The wonders and hatred of a coward
Saturday, July 31, 2010 ( 1:19 am )

Here I am, telling myself, "let's blog while the feeling's still fresh", trying to prevent that tear drop from falling. Although I've said goodnight to three people tonight, the night doesn't seem to be so good for me.

Cue wonder.

I wonder how I look like from other people's eyes.
I wonder how I sound like on the other side of the phone.
I wonder how others see me as.. a person.

Sometimes when I fall on my bum, I wish I had fallen with my face flat on the ground so that I won't see the look on the faces of cruel and heartless human beings making fun of me. But then again, I'd still have to get back up on my two feet and walk away. But if I fall on my bum, I could just laugh at myself and not bother about other laughs. That is in fact what I do most of the time. Yes, the whole "laugh-at-yourself" tactic works most of the time to save that sorry ass of yours from humiliation, for some occasions.

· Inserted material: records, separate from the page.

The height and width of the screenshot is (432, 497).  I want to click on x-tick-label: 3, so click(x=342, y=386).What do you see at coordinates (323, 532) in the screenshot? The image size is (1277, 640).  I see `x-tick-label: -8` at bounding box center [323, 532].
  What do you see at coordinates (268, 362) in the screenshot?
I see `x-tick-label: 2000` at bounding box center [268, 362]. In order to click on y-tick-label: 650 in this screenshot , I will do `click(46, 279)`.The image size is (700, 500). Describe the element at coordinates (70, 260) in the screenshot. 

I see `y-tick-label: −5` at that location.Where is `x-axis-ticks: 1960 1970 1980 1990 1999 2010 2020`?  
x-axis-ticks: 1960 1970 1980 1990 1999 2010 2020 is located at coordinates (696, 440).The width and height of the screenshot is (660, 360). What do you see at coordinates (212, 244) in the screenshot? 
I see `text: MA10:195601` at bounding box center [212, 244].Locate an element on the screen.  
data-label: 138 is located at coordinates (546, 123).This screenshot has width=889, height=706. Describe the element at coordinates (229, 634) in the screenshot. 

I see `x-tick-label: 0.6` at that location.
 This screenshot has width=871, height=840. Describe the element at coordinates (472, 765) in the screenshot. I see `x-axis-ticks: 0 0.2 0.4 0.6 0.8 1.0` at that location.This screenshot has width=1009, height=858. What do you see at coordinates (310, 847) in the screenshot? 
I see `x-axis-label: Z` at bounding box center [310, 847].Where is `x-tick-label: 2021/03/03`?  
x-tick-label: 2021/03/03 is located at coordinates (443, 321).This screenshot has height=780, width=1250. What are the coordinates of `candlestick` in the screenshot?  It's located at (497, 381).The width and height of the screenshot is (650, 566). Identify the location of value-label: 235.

But not all.

When was the last time you looked down on me? Did you look down on me because of what I am? Or did you look down on me to help me get up? At this point my mind is blank. Completely blank. Like someone had rubbed of the ideas on an A4 paper. It is as if the only obvious function available for brain right now is to receive nerve impulses from my heart triggered by the aching and ask my eyes to let out tears. And here I am, using every will not to cry.

How come sometimes we are kind to bad people? How come bad people take advantage of good people all the time? I've tried and made adaptations and adjustments, and I mean a whole lot. I'm better in a lot of ways, but there are still weak spots inside me. Once I feel used, the only word that keeps popping out of my mind is, HATE HATE HATE. E.g. I hate you. That defines the hatred I feel towards you. The uneasy feeling that makes me upset caused by your irresponsible actions. I could go on. I Hate Kate, 10 Things I Hate About You, Hate Book, Hate That I Love You, Ihatethis.org etc. They're all "hate". So is it wrong for me to use that word too?

How come people change? I know someone. Who's seemed to change a little; doing things he never even liked. Sometimes I feel like he doesn't need me anymore. Sometimes I feel like he's hiding me away. Is he ashamed of having me in his life? Or maybe I'm just being dramatic, because I'm scared. He seems to be surrounded by awesome people. Maybe even better and cooler than me. Or maybe I'm just jealous because I'm not surrounded by people like them and I'm not in an environment like that. Maybe.. I should change? What do you suggest? What do you expect me to do?! Ok. I can't stop myself from crying anymore. I know I'm exaggerating. It's only because so much has happened in the past, I don't want the same to happen again(Estrella's Stay playin on repeat inside mind). :(

I wouldn't be writing this post if I didn't have a chat with Mr.X. Of course everyone knows he likes to make fun out of everything, neglects the feelings of others and only makes himself happy. But once he said I'm immature and my life is like hell, then I start to shake and wonder what am I doing talking to this despicable human being.

Ok fine. I admit it. I am scared. I'M A COWARD. I'm scared of losing the ones I love. And I wonder if they're scared of losing me too. And this post ends here. With hope I'll be ok tomorrow morning.

Allah, please be with me. I love you.